Make it Miami tours guide admitted students through Miami's campus

Spring semester at Miami University not only brings warmer weather, but also trains of bright red bags. As the university begins accepting students for the upcoming school year, Make It Miami tours swarm campus with admitted students deciding whether Miami is the college for them.

Make It Miami is a program offered to accepted applicants who want to tour the campus and speak to faculty and students at various open houses. Beginning at 8 a.m., prospective students and families can check in to start their full day of panel meetings, divisional information sessions and free time to explore.

Lindsey Holden, director of strategic recruitment in the office of admissions, has helped oversee the tours since she began working at Miami 11 years ago. She said the program stemmed from a growing need for larger-scale events in admissions.

Holden said that although application numbers have risen in recent years, prospective students and families now seek more information from college admissions because of the steeper prices and higher commitment levels compared to previous years.

“We’ve gotten around 38,000 applications this year,” Holden said, “so it allows us to really connect with those people as more than just applications.”

Holden said these admission events help parents and students understand that Miami can still fit the needs of each student, even as first-year classes grow in numbers.

“Things like Make It Miami allow us to really give students and families that full picture of, here’s how we’re going to support you academically, [and] this is how we’re going to support you emotionally and socially,” Holden said.

Regan Baumeister, a senior at Placer High School, traveled thousands of miles from Auburn, California, to visit Miami.

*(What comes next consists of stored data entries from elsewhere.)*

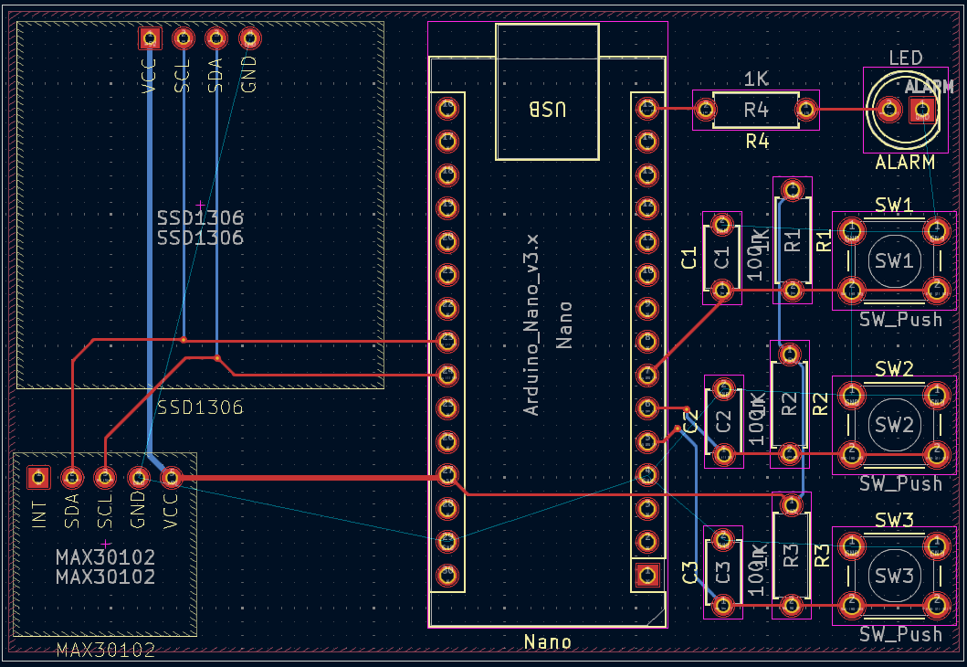967x667 pixels.
Task: Select resistor R1 body
Action: click(x=792, y=241)
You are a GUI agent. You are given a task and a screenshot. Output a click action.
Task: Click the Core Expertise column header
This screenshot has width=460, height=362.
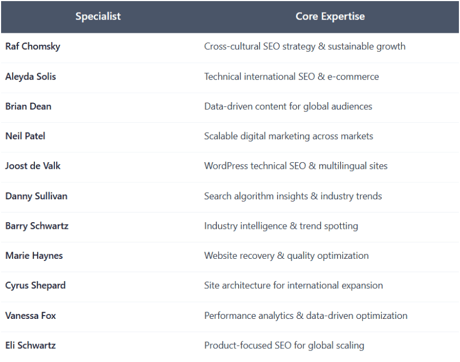point(330,16)

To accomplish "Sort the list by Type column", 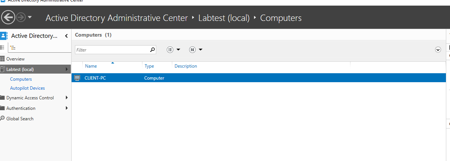I will tap(149, 66).
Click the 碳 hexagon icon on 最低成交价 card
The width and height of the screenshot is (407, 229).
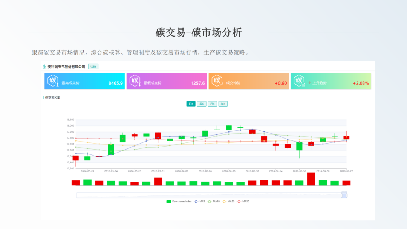(135, 81)
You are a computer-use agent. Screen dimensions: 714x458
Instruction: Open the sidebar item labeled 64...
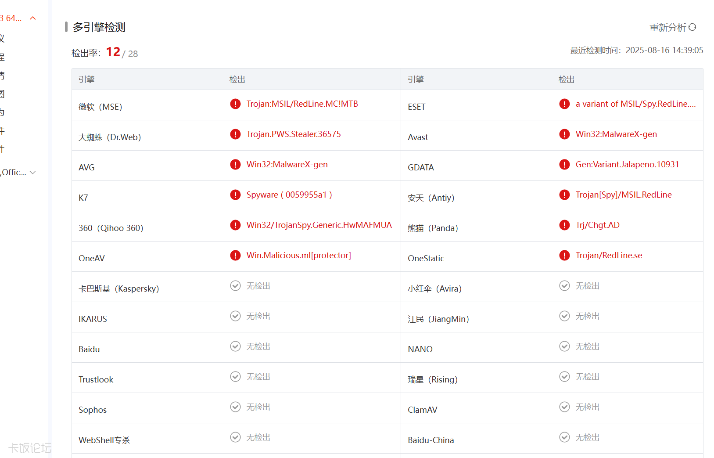[11, 18]
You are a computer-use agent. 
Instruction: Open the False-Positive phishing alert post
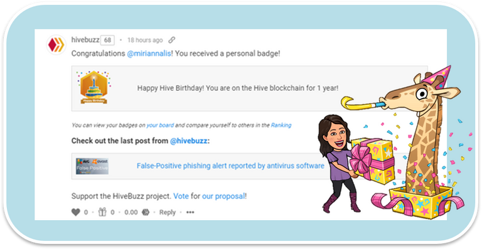[230, 166]
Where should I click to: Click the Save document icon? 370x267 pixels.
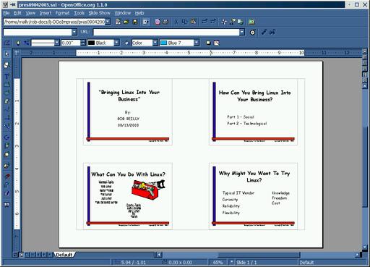point(135,22)
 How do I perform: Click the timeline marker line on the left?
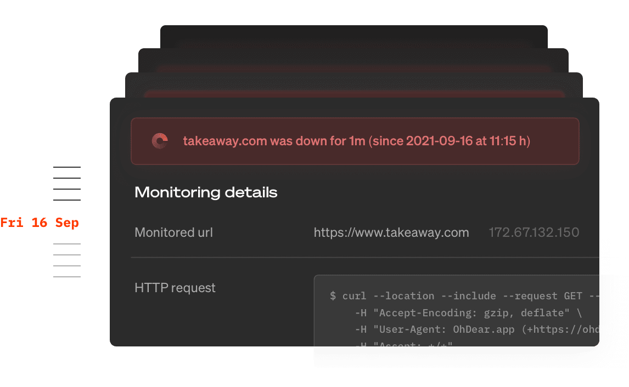pos(67,223)
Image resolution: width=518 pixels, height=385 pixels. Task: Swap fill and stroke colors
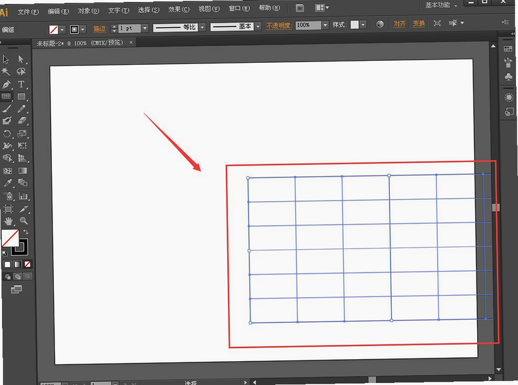tap(26, 232)
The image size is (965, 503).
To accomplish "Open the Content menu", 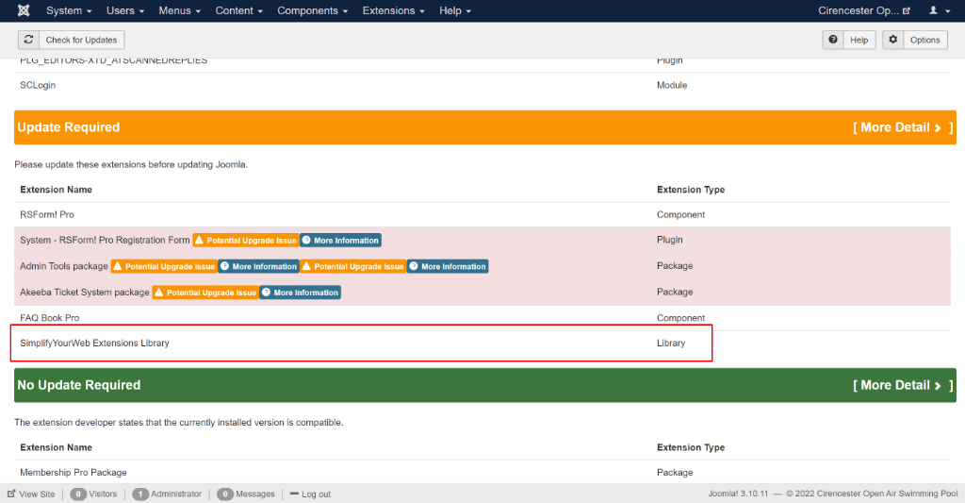I will pos(239,10).
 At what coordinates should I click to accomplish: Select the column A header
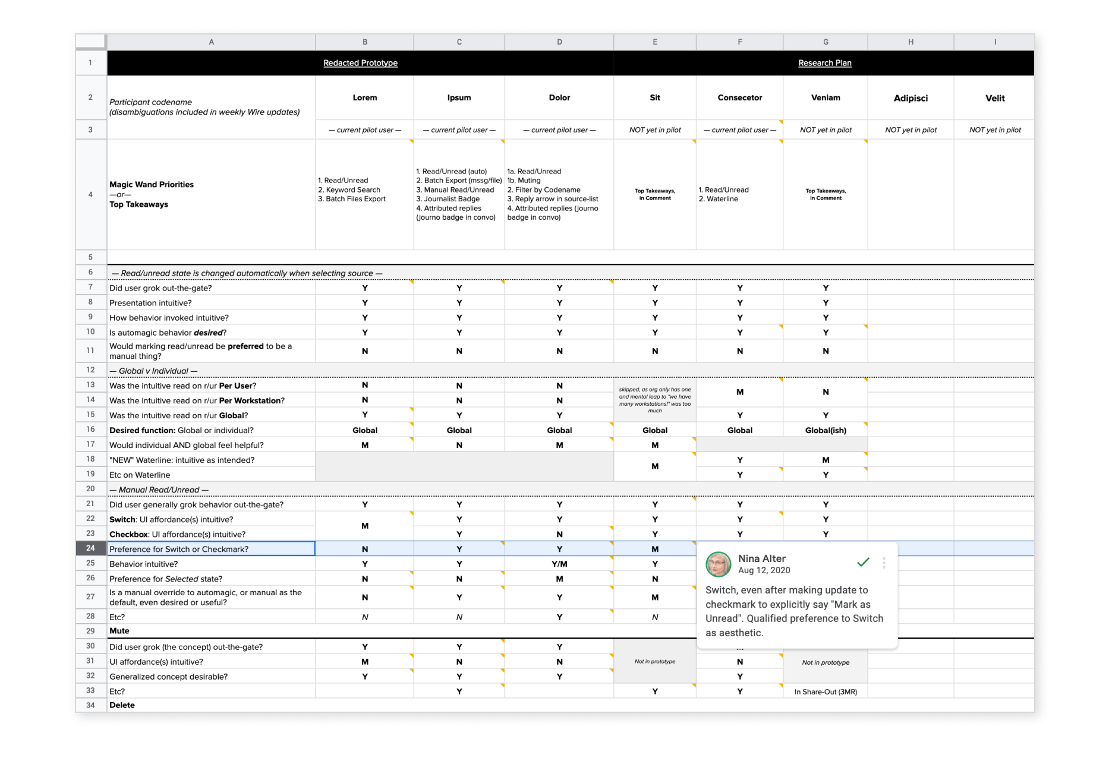[211, 42]
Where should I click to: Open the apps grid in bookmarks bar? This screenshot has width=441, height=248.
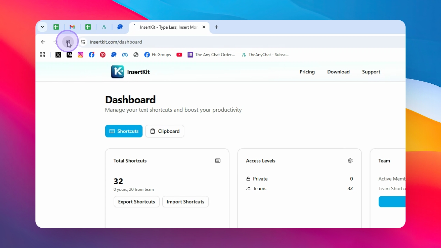pyautogui.click(x=42, y=55)
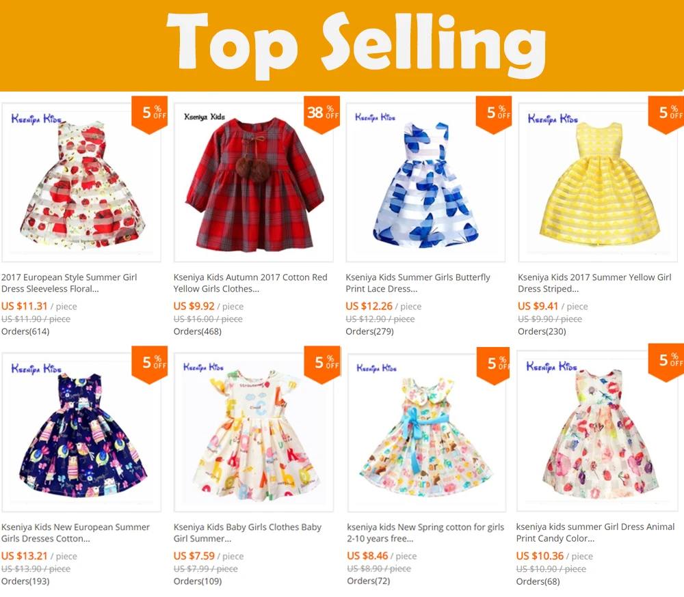The height and width of the screenshot is (597, 684).
Task: Click the 38% OFF badge on plaid dress
Action: (321, 114)
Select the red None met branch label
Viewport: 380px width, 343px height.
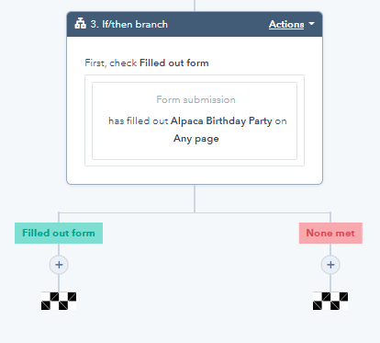point(330,234)
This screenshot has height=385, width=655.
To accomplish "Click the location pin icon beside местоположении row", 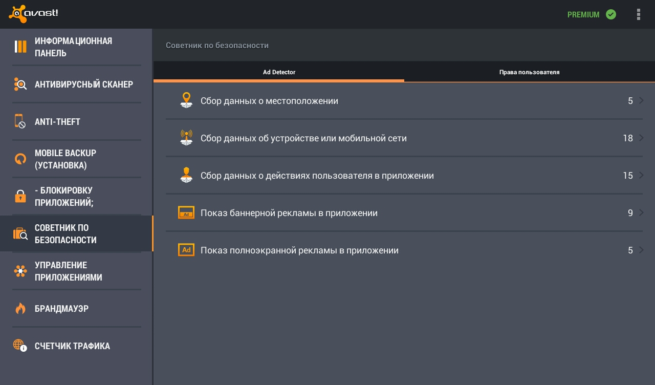I will click(x=186, y=100).
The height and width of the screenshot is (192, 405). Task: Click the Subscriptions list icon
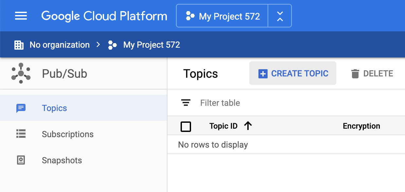[21, 134]
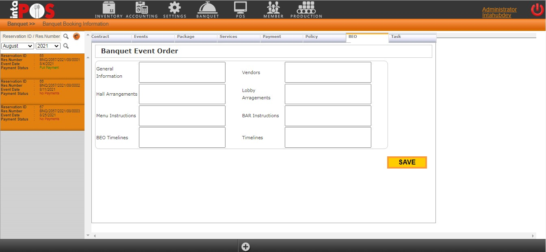Click the plus icon in bottom bar
The image size is (546, 252).
(245, 246)
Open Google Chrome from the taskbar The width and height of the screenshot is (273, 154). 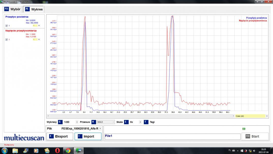click(68, 150)
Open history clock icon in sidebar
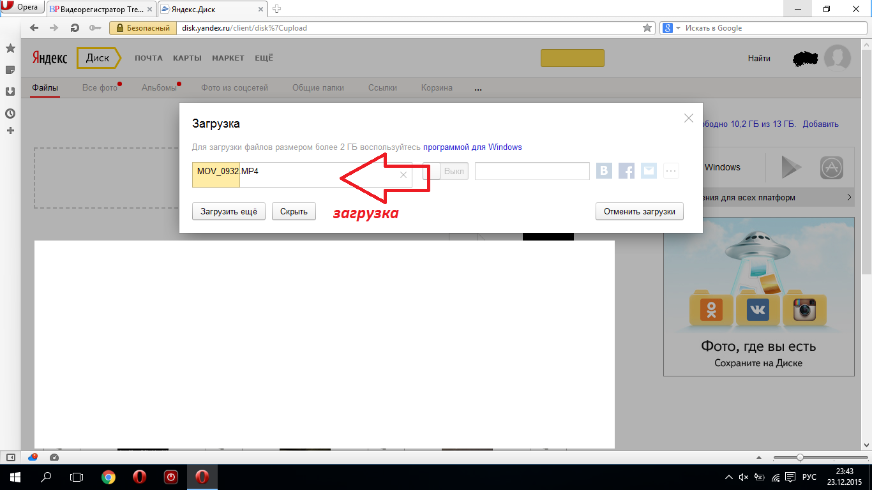This screenshot has width=872, height=490. 10,114
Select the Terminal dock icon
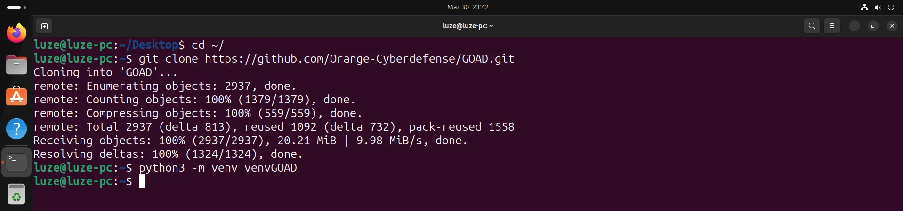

After researching top pre-med programs nationwide and seeing Miami listed, she applied and was accepted.

Though Baumeister and her mother had battled flight cancellations and delays, she was delighted to be on campus.

“Even though we’ve been up since 5 a.m. yesterday, I’ve loved the tour so far,” Baumeister said. “It’s so pretty here.”

Make It Miami days work differently than regular tours. There are special shifts student guides sign up for, rather than the normally assigned times.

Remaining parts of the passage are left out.